To find the local extrema, we first compute the first derivative:

\[ f'(x) = \frac{d}{dx} (3x^4 + 4x^3 - 12x^2 + 12). \]

\[ = 12x^3 + 12x^2 - 24x. \]

Factoring,

\[ f'(x) = 12x (x^2 + x - 2). \]

Further factorizing,

\[ f'(x) = 12x (x - 1)(x + 2). \]

Setting \( f'(x) = 0 \), we get the critical points:

\[ x = 0, \quad x = 1, \quad x = -2. \]

Next, we compute the second derivative:

\[ f''(x) = \frac{d}{dx} (12x^3 + 12x^2 - 24x). \]

\[ = 36x^2 + 24x - 24. \]

Evaluating at the critical points:

\[ f''(0) = 36(0)^2 + 24(0) - 24 = -24 < 0. \]

\[ f''(1) = 36(1)^2 + 24(1) - 24 = 36 > 0. \]

\[ f''(-2) = 36(-2)^2 + 24(-2) - 24 = 72 > 0. \]

By the second derivative test: - Since \( f''(0) < 0 \), \( x = 0 \) is a local maximum. - Since \( f''(1) > 0 \), \( x = 1 \) is a local minimum. - Since \( f''(-2) > 0 \), \( x = -2 \) is a local minimum.

Now, we compute the function values:

\[ f(0) = 12, \quad f(1) = 7, \quad f(-2) = -20. \]

Final Answer:

Local Maximum at \( x = 0 \) with \( f(0) = 12 \).
Local Minima at \( x = 1 \) and \( x = -2 \) with \( f(1) = 7 \) and \( f(-2) = -20 \).

Alternatively, we could have directly applied the first derivative test. Once we obtained

\[ f'(x) = 12x (x - 1)(x + 2), \]

we identified the critical points as \( x = 0, 1, -2 \). Instead of using the second derivative, we analyze the sign changes of \( f'(x) \) around these points.

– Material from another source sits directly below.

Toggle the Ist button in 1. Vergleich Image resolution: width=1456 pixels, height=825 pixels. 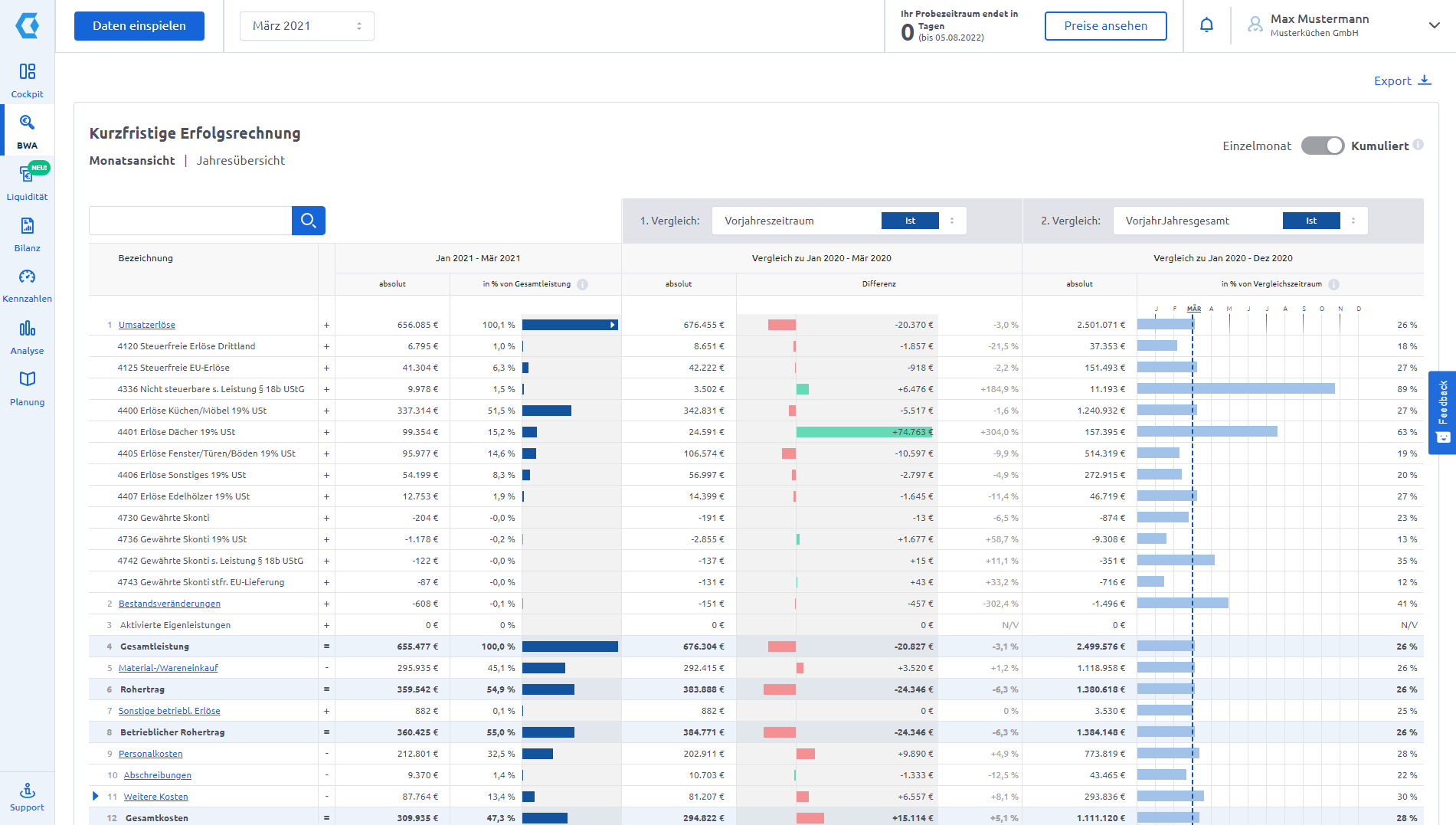pyautogui.click(x=910, y=221)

To do this, we draw a sign chart for \( f'(x) \) and examine its behavior in the intervals determined by the critical points:

For \( x < -2 \), choose \( x = -3 \):

\[ f'(-3) = 12(-3)(-3 - 1)(-3 + 2) = 12(-3)(-4)(-1) < 0. \]

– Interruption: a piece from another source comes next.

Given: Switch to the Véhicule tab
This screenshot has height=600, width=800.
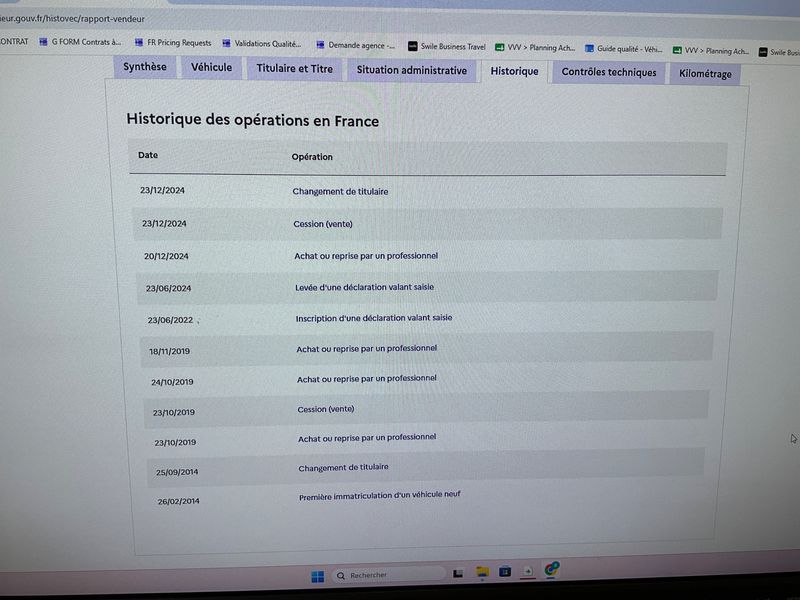Looking at the screenshot, I should pos(211,67).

So, \( f'(x) < 0 \) (negative).
For \( -2 < x < 0 \), choose \( x = -1 \):

\[ f'(-1) = 12(-1)(-1 - 1)(-1 + 2) = 12(-1)(-2)(1) > 0. \]

So, \( f'(x) > 0 \) (positive).
For \( 0 < x < 1 \), choose \( x = 0.5 \):

\[ f'(0.5) = 12(0.5)(0.5 - 1)(0.5 + 2) = 12(0.5)(-0.5)(2.5) < 0. \]

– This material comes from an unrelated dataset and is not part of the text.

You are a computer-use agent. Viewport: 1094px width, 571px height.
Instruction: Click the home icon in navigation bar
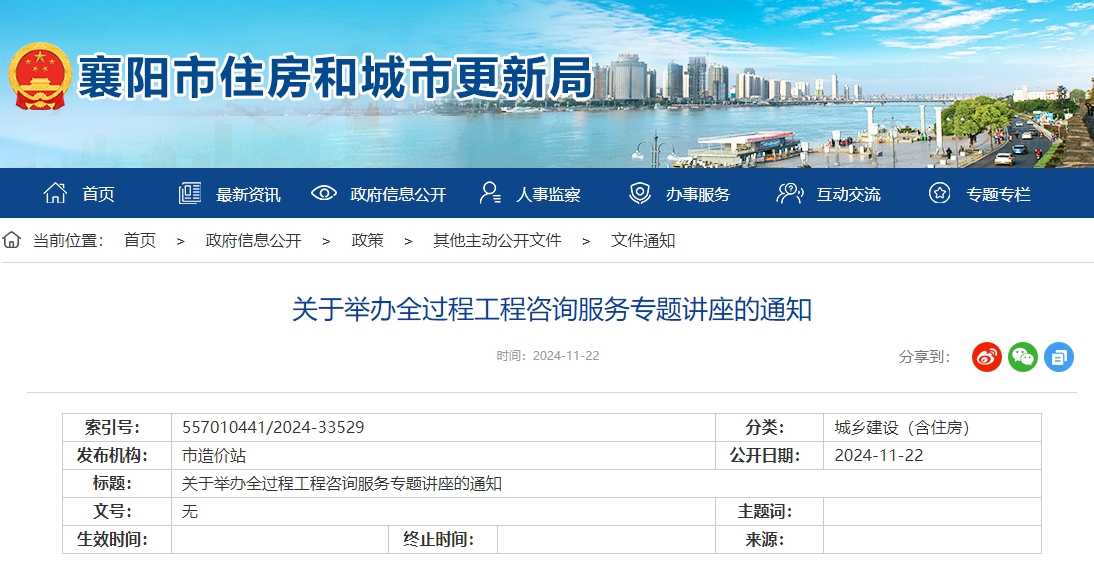pyautogui.click(x=55, y=194)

So, \( f'(x) < 0 \) (negative).
For \( x > 1 \), choose \( x = 2 \):

\[ f'(2) = 12(2)(2 - 1)(2 + 2) = 12(2)(1)(4) > 0. \]

So, \( f'(x) > 0 \) (positive).

From the sign changes:

\( f'(x) \) changes from negative to positive at \( x = -2 \), so \( x = -2 \) is a local minimum.
\( f'(x) \) changes from positive to negative at \( x = 0 \), so \( x = 0 \) is a local maximum.
\( f'(x) \) changes from negative to positive at \( x = 1 \), so \( x = 1 \) is a local minimum.

Thus, using the first derivative test, we arrive at the same conclusion:

Local Maximum at \( x = 0 \) with \( f(0) = 12 \).
Local Minima at \( x = -2 \) and \( x = 1 \) with \( f(-2) = -20 \) and \( f(1) = 7 \).

Handling the Case When \( f''(s) = 0 \) at a Stationary Point

If \( f''(s) = 0 \) at a stationary point \( s \), the second derivative test becomes inconclusive. In such cases, we need an alternative method to determine whether \( s \) is a local maximum, a local minimum, or neither.

Consider the function:

\[ f(x) = x^4. \]

We compute its derivatives:

\[ f'(x) = 4x^3. \]

Setting \( f'(x) = 0 \), we find the stationary point:

\[ 4x^3 = 0 \quad \Rightarrow \quad x = 0. \]

Now, compute the second derivative:

\[ f''(x) = 12x^2. \]

At \( x = 0 \):

\[ f''(0) = 12(0)^2 = 0. \]

Since \( f''(0) = 0 \), the second derivative test is inconclusive.

Alternative Approaches

Fallback to the First Derivative Test
- Checking the sign of \( f'(x) \) on either side of \( x = 0 \), we see that:
  - For \( x < 0 \), \( f'(x) < 0 \) (decreasing).
  - For \( x > 0 \), \( f'(x) > 0 \) (increasing).
- Since \( f(x) \) changes from decreasing to increasing, \( x = 0 \) is a local minimum.
Checking the Sign of \( f''(x) \) Around \( s \)
- Even though \( f''(0) = 0 \), we examine the sign of \( f''(x) \) for \( x \) near \( 0 \):
  - For \( x > 0 \), \( f''(x) = 12x^2 > 0 \).
  - For \( x < 0 \), \( f''(x) = 12x^2 > 0 \).
- Since \( f''(x) \) is positive on both sides, the function is concave upwards, confirming \( x = 0 \) as a local minimum.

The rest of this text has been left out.